Crisi di governo, caccia grossa ai senatori responsabili per salvare Conte
Con Renzi è finita, avanti tutta con Conte. Almeno fino a quando l'avvocato del popolo ci sarà. Perché la resa dei conti - nel vero senso della parola - ci sarà la prossima settimana: lunedì alla Camera e martedì al Senato, quando la crisi sarà finalmente parlamentarizzata. Come chiedono tutte le forze politiche, ormai. E prima del voto sullo scostamento di bilancio, necessario per il nuovo decreto Ristori. Il premier farà le sue comunicazioni, sulle quali ci sarà un voto fiduciario che servirà a capire se i numeri per andare avanti ci sono o se l'esperienza di Giuseppe Conte a Palazzo Chigi è definitivamente terminata.
Così il day after lo showdown di Italia viva, le fibrillazioni per tenere in vita l'esecutivo si trasformano in un vortice di incontri, più o meno segreti, contatti, telefonate, messaggi whatsapp e conti su fogli di carta volanti. Pd, Movimento 5 Stelle e Leu cercano senza soste 161 senatori per mettere al tappeto Matteo Renzi (tutti dicono che il dialogo è chiuso), liberarsi una volta e per sempre del suo partito e proseguire la legislatura. Luigi Di Maio rivolge un accorato appello "a tutti i costruttori europei che, come questo governo, in Parlamento nutrono la volontà di dare all'Italia la sua opportunità di ripresa e di riscatto. Insieme, possiamo mantenere la via".
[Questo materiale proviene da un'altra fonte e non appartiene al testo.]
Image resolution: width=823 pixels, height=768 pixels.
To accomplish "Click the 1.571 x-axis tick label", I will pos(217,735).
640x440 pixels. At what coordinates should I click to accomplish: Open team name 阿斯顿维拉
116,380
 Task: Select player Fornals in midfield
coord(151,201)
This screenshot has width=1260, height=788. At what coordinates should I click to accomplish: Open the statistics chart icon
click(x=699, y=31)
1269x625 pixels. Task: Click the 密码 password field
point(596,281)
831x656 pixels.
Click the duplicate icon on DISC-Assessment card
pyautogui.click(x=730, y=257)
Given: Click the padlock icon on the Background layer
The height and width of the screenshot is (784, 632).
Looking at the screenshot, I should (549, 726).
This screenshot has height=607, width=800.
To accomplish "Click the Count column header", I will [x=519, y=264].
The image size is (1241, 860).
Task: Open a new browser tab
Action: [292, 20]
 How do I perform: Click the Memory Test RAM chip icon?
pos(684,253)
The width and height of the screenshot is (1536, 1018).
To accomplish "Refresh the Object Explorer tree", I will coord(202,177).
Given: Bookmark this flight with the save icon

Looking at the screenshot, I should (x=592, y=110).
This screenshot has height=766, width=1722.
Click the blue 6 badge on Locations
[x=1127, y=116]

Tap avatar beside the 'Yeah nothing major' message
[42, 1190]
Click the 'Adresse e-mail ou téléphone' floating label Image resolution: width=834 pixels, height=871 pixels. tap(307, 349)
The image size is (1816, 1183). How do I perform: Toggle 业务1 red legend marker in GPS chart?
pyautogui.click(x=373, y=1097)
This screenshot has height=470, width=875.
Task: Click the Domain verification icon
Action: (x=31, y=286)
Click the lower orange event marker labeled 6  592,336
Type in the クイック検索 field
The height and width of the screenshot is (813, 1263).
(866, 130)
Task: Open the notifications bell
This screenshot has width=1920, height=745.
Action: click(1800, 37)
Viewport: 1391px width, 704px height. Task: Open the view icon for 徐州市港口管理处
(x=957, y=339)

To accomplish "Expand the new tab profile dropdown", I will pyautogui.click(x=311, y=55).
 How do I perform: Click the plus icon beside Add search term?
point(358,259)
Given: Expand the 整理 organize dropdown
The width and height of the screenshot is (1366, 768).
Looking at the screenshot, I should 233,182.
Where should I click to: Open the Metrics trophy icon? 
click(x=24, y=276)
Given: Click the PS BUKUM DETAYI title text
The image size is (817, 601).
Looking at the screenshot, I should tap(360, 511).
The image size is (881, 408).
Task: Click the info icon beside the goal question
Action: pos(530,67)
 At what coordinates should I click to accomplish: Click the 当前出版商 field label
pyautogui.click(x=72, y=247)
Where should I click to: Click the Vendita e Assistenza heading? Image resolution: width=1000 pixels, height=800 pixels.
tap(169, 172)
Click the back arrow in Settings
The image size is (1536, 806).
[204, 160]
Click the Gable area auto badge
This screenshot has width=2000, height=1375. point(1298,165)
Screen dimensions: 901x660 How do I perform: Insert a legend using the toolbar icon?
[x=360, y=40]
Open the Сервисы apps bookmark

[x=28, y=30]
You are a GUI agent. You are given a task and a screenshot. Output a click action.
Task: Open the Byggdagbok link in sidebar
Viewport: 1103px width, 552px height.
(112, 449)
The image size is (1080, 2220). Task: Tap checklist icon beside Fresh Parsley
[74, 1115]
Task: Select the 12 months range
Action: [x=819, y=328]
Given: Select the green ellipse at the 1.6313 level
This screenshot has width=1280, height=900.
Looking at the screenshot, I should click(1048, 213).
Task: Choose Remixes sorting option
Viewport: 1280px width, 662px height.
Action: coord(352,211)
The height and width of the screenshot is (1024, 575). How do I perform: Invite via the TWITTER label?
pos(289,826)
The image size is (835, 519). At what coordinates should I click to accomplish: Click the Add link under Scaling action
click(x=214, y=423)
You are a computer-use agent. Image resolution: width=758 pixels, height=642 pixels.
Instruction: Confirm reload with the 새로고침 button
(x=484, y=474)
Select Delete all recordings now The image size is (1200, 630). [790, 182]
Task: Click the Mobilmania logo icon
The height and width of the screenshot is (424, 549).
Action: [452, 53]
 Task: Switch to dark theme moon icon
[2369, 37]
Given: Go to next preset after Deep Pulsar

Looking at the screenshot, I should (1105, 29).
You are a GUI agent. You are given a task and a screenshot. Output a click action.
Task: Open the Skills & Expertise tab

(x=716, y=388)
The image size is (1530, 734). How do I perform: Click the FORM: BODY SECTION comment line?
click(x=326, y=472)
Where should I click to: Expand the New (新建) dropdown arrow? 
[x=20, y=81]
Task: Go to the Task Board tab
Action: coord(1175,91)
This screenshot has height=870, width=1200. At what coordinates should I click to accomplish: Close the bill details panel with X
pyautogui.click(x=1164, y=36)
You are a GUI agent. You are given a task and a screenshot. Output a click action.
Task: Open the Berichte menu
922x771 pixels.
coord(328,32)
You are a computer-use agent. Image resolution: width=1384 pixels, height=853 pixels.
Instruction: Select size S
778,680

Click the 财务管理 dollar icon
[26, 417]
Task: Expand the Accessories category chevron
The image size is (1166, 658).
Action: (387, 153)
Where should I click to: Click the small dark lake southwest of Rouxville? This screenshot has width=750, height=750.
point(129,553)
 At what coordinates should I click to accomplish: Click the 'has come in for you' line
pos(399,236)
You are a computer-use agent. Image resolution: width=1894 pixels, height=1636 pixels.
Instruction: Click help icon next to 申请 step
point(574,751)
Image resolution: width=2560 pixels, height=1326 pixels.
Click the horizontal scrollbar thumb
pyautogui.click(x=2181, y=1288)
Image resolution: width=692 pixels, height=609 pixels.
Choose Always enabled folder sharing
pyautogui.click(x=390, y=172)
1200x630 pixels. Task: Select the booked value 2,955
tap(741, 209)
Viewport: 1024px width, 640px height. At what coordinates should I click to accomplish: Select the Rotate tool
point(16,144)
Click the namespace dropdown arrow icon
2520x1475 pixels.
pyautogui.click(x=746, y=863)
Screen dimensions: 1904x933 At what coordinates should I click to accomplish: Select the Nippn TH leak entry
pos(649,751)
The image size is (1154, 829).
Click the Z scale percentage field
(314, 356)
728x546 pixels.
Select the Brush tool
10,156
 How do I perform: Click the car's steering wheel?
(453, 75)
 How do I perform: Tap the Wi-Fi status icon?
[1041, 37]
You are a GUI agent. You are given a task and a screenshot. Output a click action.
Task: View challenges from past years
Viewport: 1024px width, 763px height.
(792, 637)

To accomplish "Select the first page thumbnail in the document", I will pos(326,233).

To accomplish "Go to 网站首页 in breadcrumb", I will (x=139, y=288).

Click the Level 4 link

Il progetto, però, prevede che a sostituire Iv sia un altro gruppo ben riconoscibile. Conditio sine qua non che il Colle pretende. Ecco, dunque, la soluzione: i Responsabili dovranno confluire nel gruppo Maie (gli eletti all'estero, sostanzialmente), guidato da Riccardo Merlo. Dando di fatto avvio all'embrione di un partito di Conte. L'obiettivo è naturalmente concentrato su Palazzo Madama, dove i numeri sono più che ballerini. Al momento i nomi che circolano sono sempre gli stessi: oltre ai senatori a vita, si vocifera di un sostegno in arrivo da parte di Paola Binetti, Antonio De Poli e Antonio Saccone dell'Udc, dagli ex pentastellati Maurizio Buccarella, Saverio De Bonis, Luigi Di Marzio, Tiziana Drago, Elena Fattori. Ma si guarda anche a Gregorio De Falco o Marinella Pacifico. Tra qualche smentita e i silenzi che valgono come assenso, c'è comunque da fare bene i conti. Perché il problema è che molti di loro già votano a favore del governo. Perciò l'idea deve essere - per forza di cose - quella di sottrarre parlamentari alle opposizioni. Un 'gol' che varrebbe doppio, perché ogni voto guadagnato è automaticamente tolto ai competitor.
Ogni segnale viene captato dai pontieri della maggioranza. Ad esempio, non è sfuggita l'uscita del socialista Riccardo Nencini, che nel 2019 concesse a Renzi di condividere il simbolo Psi per creare il gruppo dopo la scissione dell'ex premier dal Pd. "Noi siamo tra i costruttori", ha ammesso senza remore. Un punto a favore di Pd e M5S. Che guardano soprattutto in casa Forza Italia, anche se Antonio Tajani, dopo il vertice con tutti gli altri leader della sua area, assicura che nessuno dei suoi uomini si muoverà dal ventre caldo del centrodestra. Sebbene il senatore Andrea Cangini parli apertamente di un esecutivo "di responsabilità nazionale" in cui tutti possano lavorare "nell'interesse reale della nazione". Unica condizionalità: via Conte. Perché gira che ti rigira, sempre lì si torna: c'è un pezzo di Parlamento che vorrebbe un cambio del premier.
Non i suoi principali sostenitori del momento, Cinquestelle e dem. Anche se gli ambienti parlamentari svelano dettagli interessanti. Ad esempio in casa pentastellata, nonostante la presa di posizione di Beppe Grillo, che lancia addirittura l'hashtag #ConTe, non tutti i portavoce sarebbero disposti a lanciarsi nel vuoto di una fine anticipata della legislatura. Soprattutto ora che c'è una pandemia mondiale in atto e dall'Europa stanno per arrivare risorse (209 miliardi) mai viste prima dall'Italia. Stesso discorso vale per il Pd, che si è stretto attorno al presidente del Consiglio in questo tentativo estremo di salvare il governo. Poi, ovviamente, suggerisce più di una fonte: se alle Camere non ci fossero i voti, andrebbero battute tutte le strade per evitare un rischioso ritorno alle urne che consegnerebbe il Paese nelle mani dei sovranisti. Proprio quello che nessuno vuole.